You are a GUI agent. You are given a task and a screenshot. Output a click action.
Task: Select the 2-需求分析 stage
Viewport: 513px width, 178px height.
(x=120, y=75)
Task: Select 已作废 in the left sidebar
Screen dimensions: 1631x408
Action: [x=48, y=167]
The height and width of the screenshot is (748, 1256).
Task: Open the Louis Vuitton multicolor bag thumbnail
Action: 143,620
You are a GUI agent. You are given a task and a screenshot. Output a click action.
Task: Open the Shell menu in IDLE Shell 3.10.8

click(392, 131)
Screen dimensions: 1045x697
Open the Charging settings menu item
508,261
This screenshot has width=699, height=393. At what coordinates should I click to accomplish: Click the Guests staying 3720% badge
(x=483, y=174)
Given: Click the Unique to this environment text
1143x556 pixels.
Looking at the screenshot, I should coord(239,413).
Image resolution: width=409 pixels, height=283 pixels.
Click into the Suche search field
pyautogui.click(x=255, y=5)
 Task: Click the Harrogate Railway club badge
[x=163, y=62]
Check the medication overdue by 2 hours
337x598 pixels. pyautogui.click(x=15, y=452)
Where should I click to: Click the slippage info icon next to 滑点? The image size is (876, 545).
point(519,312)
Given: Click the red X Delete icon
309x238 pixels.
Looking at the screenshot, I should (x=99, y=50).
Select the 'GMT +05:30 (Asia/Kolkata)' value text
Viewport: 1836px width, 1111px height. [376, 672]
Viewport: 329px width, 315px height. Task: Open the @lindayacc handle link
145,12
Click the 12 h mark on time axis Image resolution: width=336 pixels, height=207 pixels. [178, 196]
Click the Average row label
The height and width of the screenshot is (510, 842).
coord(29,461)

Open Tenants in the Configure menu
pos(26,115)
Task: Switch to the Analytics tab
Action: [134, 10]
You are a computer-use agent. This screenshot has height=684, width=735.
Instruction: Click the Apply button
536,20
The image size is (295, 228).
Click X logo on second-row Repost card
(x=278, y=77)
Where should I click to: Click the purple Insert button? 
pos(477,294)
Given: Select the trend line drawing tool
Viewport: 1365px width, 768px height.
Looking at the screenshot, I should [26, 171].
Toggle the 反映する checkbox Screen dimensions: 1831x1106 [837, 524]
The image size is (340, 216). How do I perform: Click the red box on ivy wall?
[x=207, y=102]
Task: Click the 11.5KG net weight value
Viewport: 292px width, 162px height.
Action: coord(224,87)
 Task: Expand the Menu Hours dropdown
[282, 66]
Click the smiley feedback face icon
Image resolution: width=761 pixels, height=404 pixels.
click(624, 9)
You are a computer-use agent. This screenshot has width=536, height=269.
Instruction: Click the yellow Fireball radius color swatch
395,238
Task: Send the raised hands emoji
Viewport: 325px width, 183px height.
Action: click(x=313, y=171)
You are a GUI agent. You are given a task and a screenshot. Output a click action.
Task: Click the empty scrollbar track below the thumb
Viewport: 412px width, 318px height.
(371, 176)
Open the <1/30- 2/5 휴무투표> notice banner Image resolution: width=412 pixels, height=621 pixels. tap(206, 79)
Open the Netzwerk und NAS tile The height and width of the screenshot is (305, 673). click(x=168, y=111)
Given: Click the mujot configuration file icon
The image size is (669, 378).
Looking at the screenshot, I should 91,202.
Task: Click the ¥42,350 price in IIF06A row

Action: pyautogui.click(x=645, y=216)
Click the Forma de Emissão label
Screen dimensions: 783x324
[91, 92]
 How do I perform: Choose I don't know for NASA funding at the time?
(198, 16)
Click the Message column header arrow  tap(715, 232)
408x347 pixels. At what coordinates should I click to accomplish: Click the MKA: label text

....

- **Exercise brief**
When you reach the line with "Instruction: Click the yellow" in the records above, start writing out lines exactly, and stop once the line with "Click the Message" has been written; include nothing else.

- **Exercise solution**
Instruction: Click the yellow Fireball radius color swatch
395,238
Task: Send the raised hands emoji
Viewport: 325px width, 183px height.
Action: click(x=313, y=171)
You are a GUI agent. You are given a task and a screenshot. Output a click action.
Task: Click the empty scrollbar track below the thumb
Viewport: 412px width, 318px height.
(371, 176)
Open the <1/30- 2/5 휴무투표> notice banner Image resolution: width=412 pixels, height=621 pixels. tap(206, 79)
Open the Netzwerk und NAS tile The height and width of the screenshot is (305, 673). click(x=168, y=111)
Given: Click the mujot configuration file icon
The image size is (669, 378).
Looking at the screenshot, I should 91,202.
Task: Click the ¥42,350 price in IIF06A row

Action: pyautogui.click(x=645, y=216)
Click the Forma de Emissão label
Screen dimensions: 783x324
[91, 92]
 How do I perform: Choose I don't know for NASA funding at the time?
(198, 16)
Click the Message column header arrow  tap(715, 232)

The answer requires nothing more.